Decide whether each statement below agrees with the chat log that follows. Answer yes or no for each, and quote the words of the log that decide it. (a) oenone says that `in` on a list takes O(n) time on average. (b) sknebel says he has never tuned Python code for performance. (c) [KevinMarks] says that `in` is O(1) for a dictionary or a set.

Text excerpt =
###
#dev 2021-07-16

2021-07-16 UTC
[tw2113_Slack_], angelo_, Seirdy, [jacky], jeremycherfas, KartikPrabhu, jjuran, capjamesg and hendursaga joined the channel
#
@mauricerenck
If you use one of my @getkirby plugins, this may be interesting for you. I wrote down how I will continue working on the Podcaster, Komments and Webmention plugins. There will be breaking changes and some new features: https://maurice-renck.de/blog/2021/update-kirby-plugins
(twitter.com/_/status/1415941856203051008)
petermolnar and hendursaga joined the channel
#
capjamesg
More of a CS question than antyhing but I'm wondering about the efficiency of Python's "in" keyword. Are there any resources on this?
#
capjamesg
If I had a list of, say, 1000 items, would a binary search be faster than in?
#
oenone
for lists, average would be O(n) for in: https://wiki.python.org/moin/TimeComplexity
#
capjamesg
Thanks oenone.
#
sknebel
The kind of thing I generally wouldn't worry about unless you have a profiling result showing it matters
#
sknebel
(performance-tuned python gets kind of ugly quickly. I've done it a bit for mf2py to help bridgy performance, but only after measuring ;))
capjamesg, alex11, alex_, jjuran_, Saphire and [KevinMarks] joined the channel
#
[KevinMarks]
with python, you're better off switching data structure to one that suits the task - dictionary or set are O(1) for in
#
capjamesg
KevinMarks. Very good.
#
capjamesg
The use case was to crawl all links on a page on my blog for my search engine. If one is discovered that is not in the sitemap, that link should be added to the to-crawl list.
#
capjamesg
But doing so involved checking if a link had already been crawled first before adding to the to-crawl list.
#
capjamesg
Which I could achieve by using a dictionary.
#
capjamesg
So that would definitely be more efficient.
###
Material supplied =

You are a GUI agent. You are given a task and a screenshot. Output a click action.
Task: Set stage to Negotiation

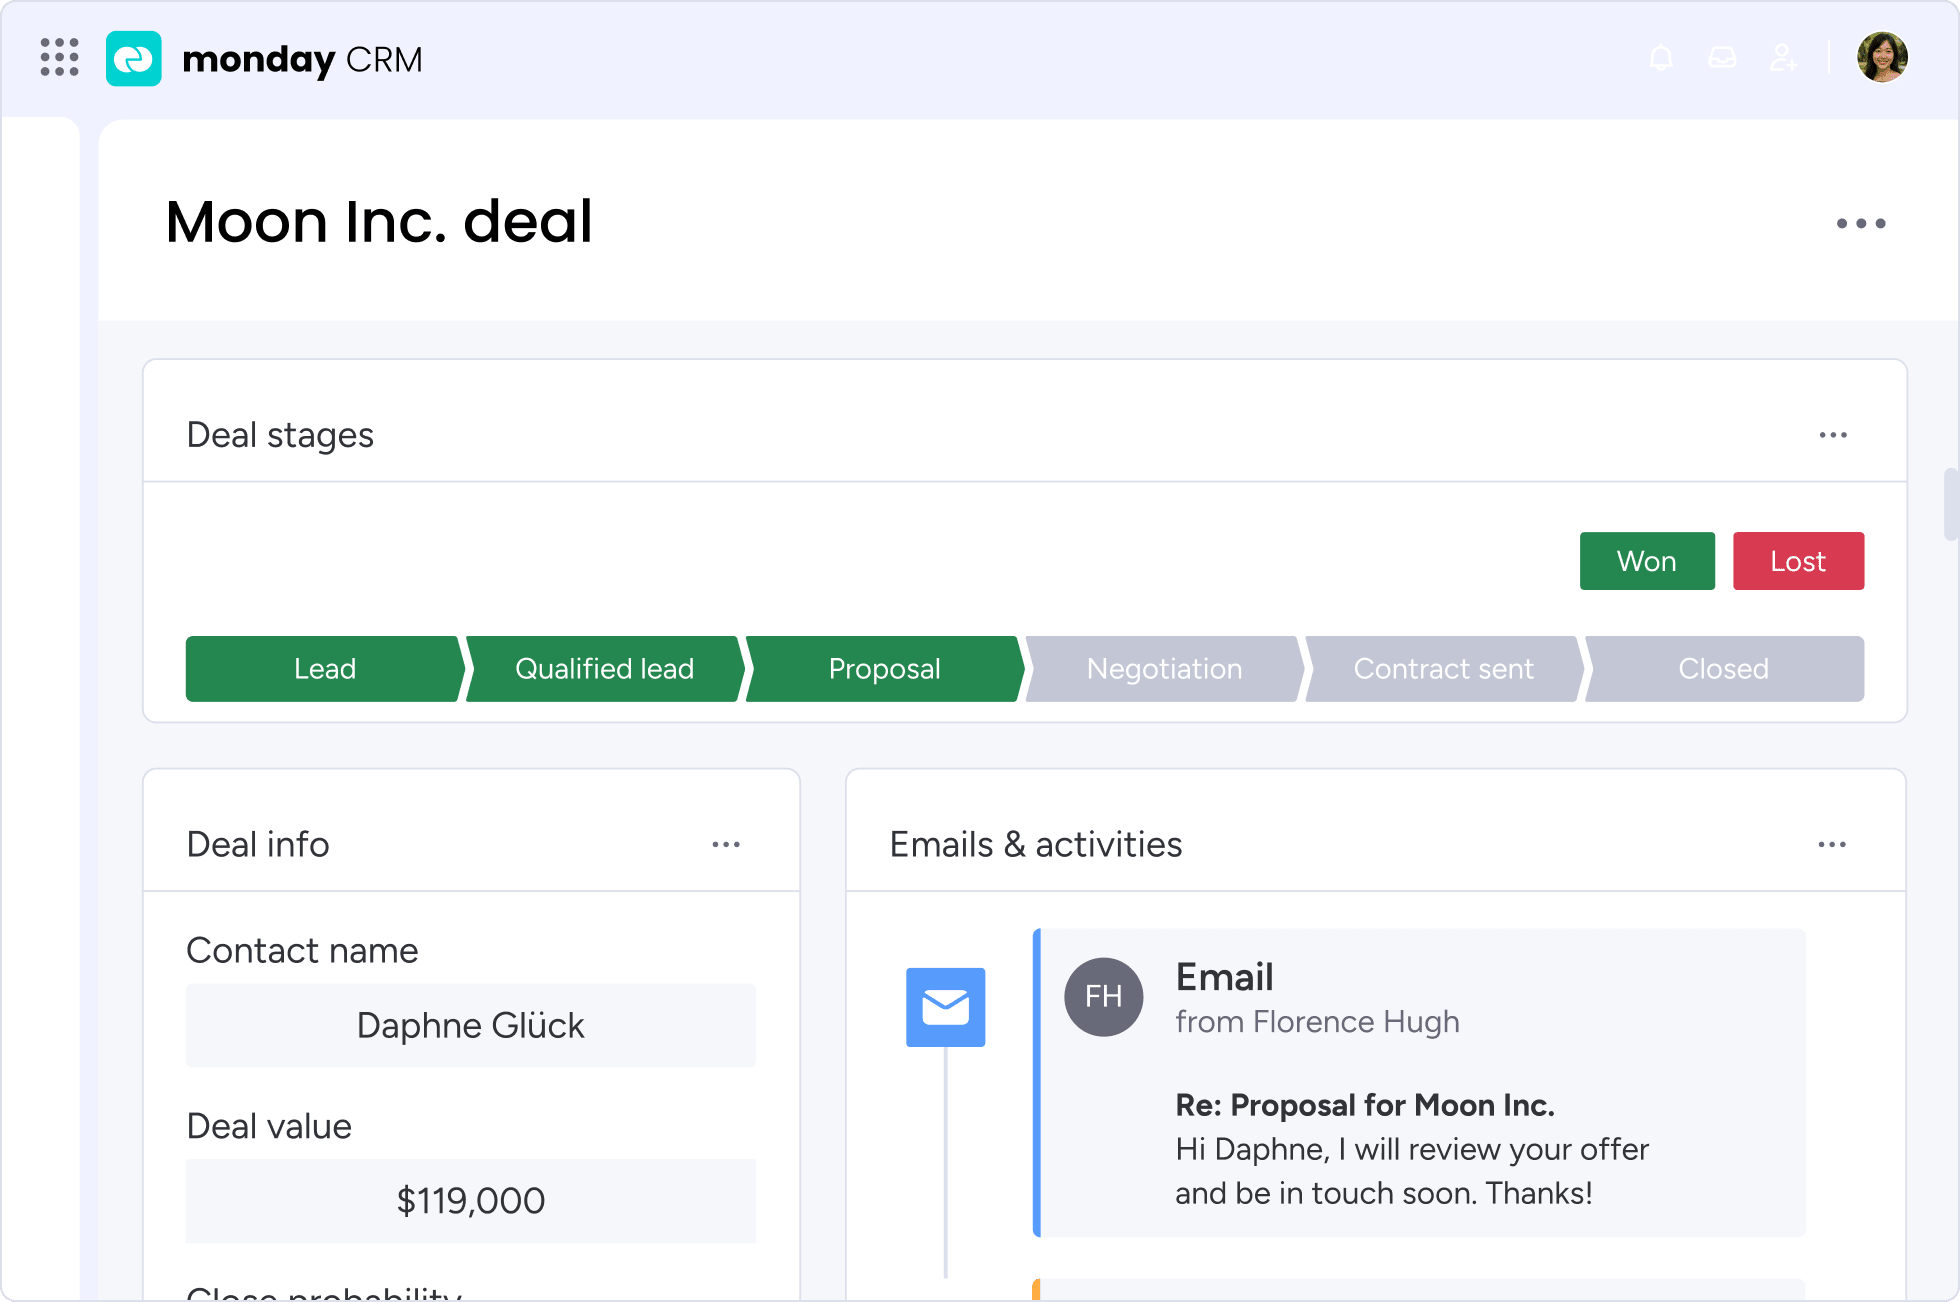[1164, 669]
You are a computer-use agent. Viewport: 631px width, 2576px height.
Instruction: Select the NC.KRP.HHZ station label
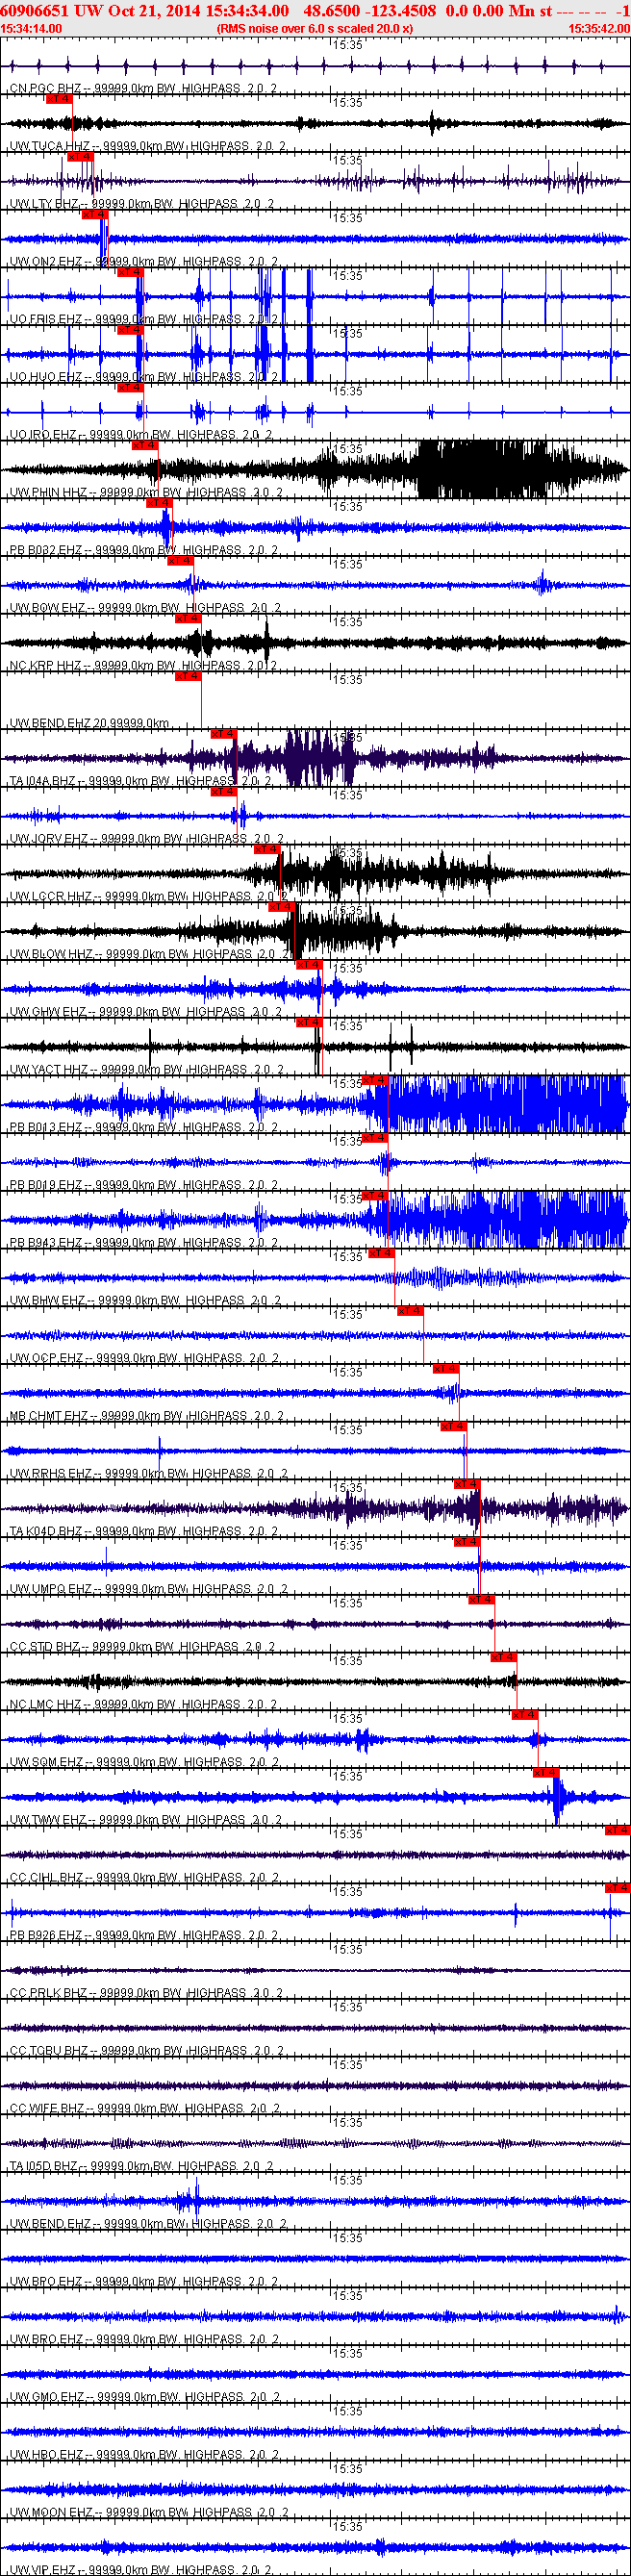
###
Answer in full =
(a) Yes: "for lists, average would be O(n) for in"
(b) No: "I've done it a bit for mf2py to help bridgy performance, but only after measuring"
(c) Yes: "dictionary or set are O(1) for in"